■ QUÉ REDACTAR: Retoma el texto sobre los personajes femeninos de las series de televisión y continúalo a partir de su última oración.

■ TEXTO PROPUESTO:
###

Si el prime time se divide hoy en dos grandes grupos: la mujer profesionalmente capaz y workaholic pero poco sensible o fría estilo la detective Gibson en The Fall o Carrie Mathison en Homeland (y todas sus amigas investigadoras, productoras, médicas y etcéteras en el medio), y por otro lado, las loquitas loser (You are the worst, Insecure, Crazy y todo producto de Lena Dunham), persiste el interrogante: ¿acaso no tenemos otras posibilidades narrativas? No es que todos estos personajes no tengan virtudes, o sean bastante más sutiles y facetados que sus antecesores, pero con el correr del tiempo y la evolución del lenguaje televisivo tiene sentido que nos pongamos más quisquillosos. O tal vez, más ambiciosos. ¿No es hora de que este feminismo reciente en forma de slapstick o psico-noir-profesional evolucione? Ya sabemos que durante años los actores se aprovecharon de la figura del antihéroe o asocial para triunfar (Sopranos, Mad Men, Breaking Bad, Dexter), pero, ¿podemos encontrar una contracara femenina que no sea la del ridículo o el descontrol, por más hilarante o liberadora que sea esta idea? ¿La disfuncionalidad como método de validación personal ante la audiencia?

Una pista puede tener que ver con mostrar la dinámica entre mujeres: amigas o frenemies, mentoras y alumnas, coworkers y vecinas, hermanas e hijas, y el modo en que estas relaciones las marcan y limitan, las estimulan y las asfixian, las excitan y las deprimen. GLOW se inscribe también en otra tradición de empoderamiento femenino moderna, que junto con otros consumos varios (Parks & Recreations, las mencionadas Broad City y Halt Fire, Playing House, Search Party), explora las contradicciones y la resiliencia de las amistades femeninas, y el impacto que tienen en nosotras. Un aspecto denodado tanto en la pantalla como en la vida, y hoy resignificado y revalorizado a la vista de los cambios culturales en torno a la familia tradicional y el rol de la mujer.

###

■ DATOS DE PARTIDA:
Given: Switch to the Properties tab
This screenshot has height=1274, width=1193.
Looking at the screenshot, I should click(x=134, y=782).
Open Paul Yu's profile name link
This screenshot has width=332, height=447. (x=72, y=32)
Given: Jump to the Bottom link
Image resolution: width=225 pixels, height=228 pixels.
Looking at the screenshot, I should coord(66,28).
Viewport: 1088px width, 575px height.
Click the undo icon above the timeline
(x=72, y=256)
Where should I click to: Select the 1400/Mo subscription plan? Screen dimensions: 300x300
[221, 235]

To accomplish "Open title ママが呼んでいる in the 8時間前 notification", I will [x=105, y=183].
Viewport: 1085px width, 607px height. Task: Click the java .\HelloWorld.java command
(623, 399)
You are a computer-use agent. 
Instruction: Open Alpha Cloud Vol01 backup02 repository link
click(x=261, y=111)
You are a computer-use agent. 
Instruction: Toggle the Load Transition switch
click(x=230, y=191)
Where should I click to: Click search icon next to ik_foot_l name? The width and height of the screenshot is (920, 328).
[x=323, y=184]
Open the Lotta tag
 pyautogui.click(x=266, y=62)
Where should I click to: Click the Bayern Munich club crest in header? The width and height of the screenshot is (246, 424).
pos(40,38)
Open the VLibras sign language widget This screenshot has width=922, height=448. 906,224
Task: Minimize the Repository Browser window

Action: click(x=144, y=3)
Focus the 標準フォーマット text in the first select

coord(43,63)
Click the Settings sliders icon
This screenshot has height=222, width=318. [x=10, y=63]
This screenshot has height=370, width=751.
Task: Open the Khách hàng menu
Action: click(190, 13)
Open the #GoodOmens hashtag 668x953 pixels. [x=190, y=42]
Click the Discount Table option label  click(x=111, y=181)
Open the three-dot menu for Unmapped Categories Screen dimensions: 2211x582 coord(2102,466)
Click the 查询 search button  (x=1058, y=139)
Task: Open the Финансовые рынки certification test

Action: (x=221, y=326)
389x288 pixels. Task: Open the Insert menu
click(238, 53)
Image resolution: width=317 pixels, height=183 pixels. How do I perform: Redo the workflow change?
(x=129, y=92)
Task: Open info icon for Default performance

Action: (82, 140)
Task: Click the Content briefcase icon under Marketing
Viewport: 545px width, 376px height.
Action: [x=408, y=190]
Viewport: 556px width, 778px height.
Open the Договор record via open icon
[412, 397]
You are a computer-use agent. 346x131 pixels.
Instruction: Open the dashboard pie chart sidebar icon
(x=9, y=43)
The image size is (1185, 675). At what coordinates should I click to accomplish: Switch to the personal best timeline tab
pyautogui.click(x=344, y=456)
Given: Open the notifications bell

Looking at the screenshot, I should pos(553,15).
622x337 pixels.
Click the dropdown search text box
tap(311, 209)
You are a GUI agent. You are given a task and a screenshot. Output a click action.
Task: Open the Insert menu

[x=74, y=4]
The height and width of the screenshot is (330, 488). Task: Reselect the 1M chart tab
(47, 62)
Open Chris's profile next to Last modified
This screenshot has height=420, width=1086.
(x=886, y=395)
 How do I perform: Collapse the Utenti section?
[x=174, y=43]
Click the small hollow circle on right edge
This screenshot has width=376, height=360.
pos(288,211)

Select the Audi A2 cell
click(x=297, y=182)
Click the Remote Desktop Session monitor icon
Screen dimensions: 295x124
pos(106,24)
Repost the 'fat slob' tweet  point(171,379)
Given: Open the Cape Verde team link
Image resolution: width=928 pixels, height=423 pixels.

###

■ RESULTADO:
En materia programación, aparece una tercera vertiente temática en formato de ficción distópica (Evolution, The 100th, Star Crossed, la brasileña 3%, Black Mirror). Como la flamante producción The Handmaiden (Hulu), basada en la obra homónima de Margaret Atwood, parece venir a dejar ciertas cuestiones de género todavía más explicitadas. Cómo no hacerlo cuando el cuento original habla de lo que sucede en una sociedad en donde las mujeres son reducidas a meros vientres/esclavas sexuales, y los hombres toman el poder y las despojan de sus derechos. Libre albedrío y los peligros de un régimen teocrático y opresivo, sí, pero también, la lucha por la igualdad de sexos y lo que algunos están ya considerando ficción feminista (existe todo un subgénero literario de distopías feministas). Sin embargo, para los creadores y sus intérpretes esto es casi una mala palabra y se esmeran en toda conferencia de prensa en evitar pronunciarla; o en asumir el claro paralelismo con la situación actual de las mujeres y las minorías bajo el mandato de Trump, aduciendo que no se trata de una historia con resonancia política o de un personaje feminista, sino de humanismo (¿no se puede ser feminista y humanista?, ¿político y entretenido?).

Como muchos señalaron en las redes sociales encendiendo el debate, es realmente extraño escuchar las volteretas discursivas de los responsables o, para el caso, es perturbador el hecho de que Hollywood todavía siga considerando que un producto feminista tiene que ser disfrazado o despolitizado para no “alienar” a las audiencias. La conversación puede haber progresado, las voces haberse diversificado y encontrado un suelo fértil en la televisión -en oposición a las demandas y limitaciones del cine-, pero ciertamente falta recorrer todavía un sinuoso camino. Mientras tanto nos mantenemos sintonizando universos distópicos con la esperanza de que se parezcan poco y nada a lo que nos toca vivir en el presente.